Many times I’ve told people The Other Side, a non-profit arts space and adjunct to our Cafe, and still existing since the Cafe’s sale, shared the Cafe’s origin in Orin’s and my utopian idealism, what today I’ll call our  “resurrection optimism.” Earlier in April,  a young woman friend who’s on our Board scheduled a session of Ukrainian egg decorating to take place there.  I planned to go,  bringing granddaughter Cora, who loves arts and crafts.  Word about it had gotten out late; privately I thought it might be just the 3 of us.  In fact, over 20 came, ages from under 1 to mid-70’s, making it necessary to add on tables and chairs until the room was fairly full of people contentedly sitting, talking quietly, learning the somewhat complicated procedure.  It was not just another sip ‘n paint-type craft workshop, but felt, to my soul, like peace. Something new is unfolding after the loss from which, for many months,  I could not imagine myself recovering. 

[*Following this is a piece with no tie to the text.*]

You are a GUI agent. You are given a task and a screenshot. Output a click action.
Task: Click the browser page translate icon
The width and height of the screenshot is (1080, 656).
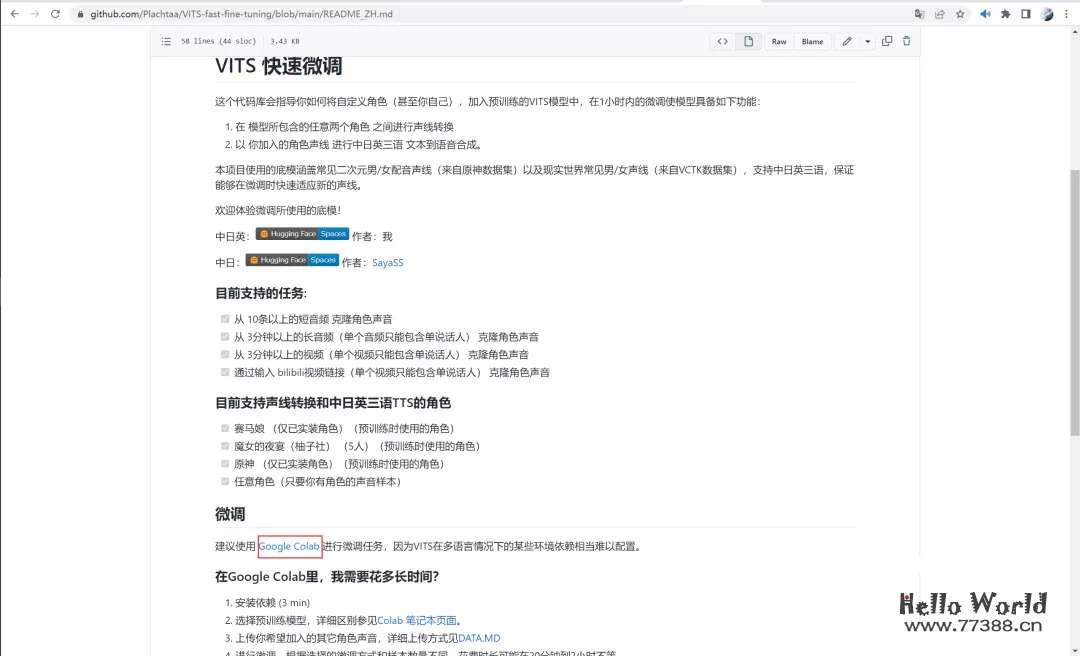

This ritual of decorating eggs is not something I could have led.  Coming from this young woman, who mourns the loss of the Cafe as much as I do, I’m beginning to allow myself to feel its inspiration is from the same vision, in a different form.  Thus for those couple of hours, the space was filled with quiet joy.  Something died, something new so gently and reverently taking its place.